Here the whole listing must be retyped exactly, with no line omitted.
Start of Given records
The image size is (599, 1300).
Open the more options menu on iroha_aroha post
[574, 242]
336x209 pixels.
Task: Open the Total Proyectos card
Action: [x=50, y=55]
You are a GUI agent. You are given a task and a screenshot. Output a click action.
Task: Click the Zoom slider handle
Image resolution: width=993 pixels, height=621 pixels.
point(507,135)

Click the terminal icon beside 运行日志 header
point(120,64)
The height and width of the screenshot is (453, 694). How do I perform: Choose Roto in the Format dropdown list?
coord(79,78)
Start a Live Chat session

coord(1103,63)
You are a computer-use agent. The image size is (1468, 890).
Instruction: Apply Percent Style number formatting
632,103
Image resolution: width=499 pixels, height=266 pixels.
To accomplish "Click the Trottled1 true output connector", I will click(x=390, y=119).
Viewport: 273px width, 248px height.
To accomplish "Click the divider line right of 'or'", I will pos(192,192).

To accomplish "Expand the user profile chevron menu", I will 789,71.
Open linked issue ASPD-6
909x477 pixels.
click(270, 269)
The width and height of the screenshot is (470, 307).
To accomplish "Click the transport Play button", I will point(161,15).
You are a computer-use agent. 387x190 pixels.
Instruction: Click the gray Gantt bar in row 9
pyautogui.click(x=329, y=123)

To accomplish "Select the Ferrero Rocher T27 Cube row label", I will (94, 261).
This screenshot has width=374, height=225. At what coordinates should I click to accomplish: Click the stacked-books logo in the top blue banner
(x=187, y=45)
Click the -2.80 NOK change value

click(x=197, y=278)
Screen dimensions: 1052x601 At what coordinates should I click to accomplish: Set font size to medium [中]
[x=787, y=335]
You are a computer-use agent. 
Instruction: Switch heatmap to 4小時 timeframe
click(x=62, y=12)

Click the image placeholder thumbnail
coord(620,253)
End of Given records
*Task result*
The image size is (599, 1300).
Open the more options menu on iroha_aroha post
[574, 242]
336x209 pixels.
Task: Open the Total Proyectos card
Action: [x=50, y=55]
You are a GUI agent. You are given a task and a screenshot. Output a click action.
Task: Click the Zoom slider handle
Image resolution: width=993 pixels, height=621 pixels.
point(507,135)

Click the terminal icon beside 运行日志 header
point(120,64)
The height and width of the screenshot is (453, 694). How do I perform: Choose Roto in the Format dropdown list?
coord(79,78)
Start a Live Chat session

coord(1103,63)
You are a computer-use agent. The image size is (1468, 890).
Instruction: Apply Percent Style number formatting
632,103
Image resolution: width=499 pixels, height=266 pixels.
To accomplish "Click the Trottled1 true output connector", I will click(x=390, y=119).
Viewport: 273px width, 248px height.
To accomplish "Click the divider line right of 'or'", I will pos(192,192).

To accomplish "Expand the user profile chevron menu", I will 789,71.
Open linked issue ASPD-6
909x477 pixels.
click(270, 269)
The width and height of the screenshot is (470, 307).
To accomplish "Click the transport Play button", I will point(161,15).
You are a computer-use agent. 387x190 pixels.
Instruction: Click the gray Gantt bar in row 9
pyautogui.click(x=329, y=123)

To accomplish "Select the Ferrero Rocher T27 Cube row label", I will (94, 261).
This screenshot has width=374, height=225. At what coordinates should I click to accomplish: Click the stacked-books logo in the top blue banner
(x=187, y=45)
Click the -2.80 NOK change value

click(x=197, y=278)
Screen dimensions: 1052x601 At what coordinates should I click to accomplish: Set font size to medium [中]
[x=787, y=335]
You are a computer-use agent. 
Instruction: Switch heatmap to 4小時 timeframe
click(x=62, y=12)

Click the image placeholder thumbnail
coord(620,253)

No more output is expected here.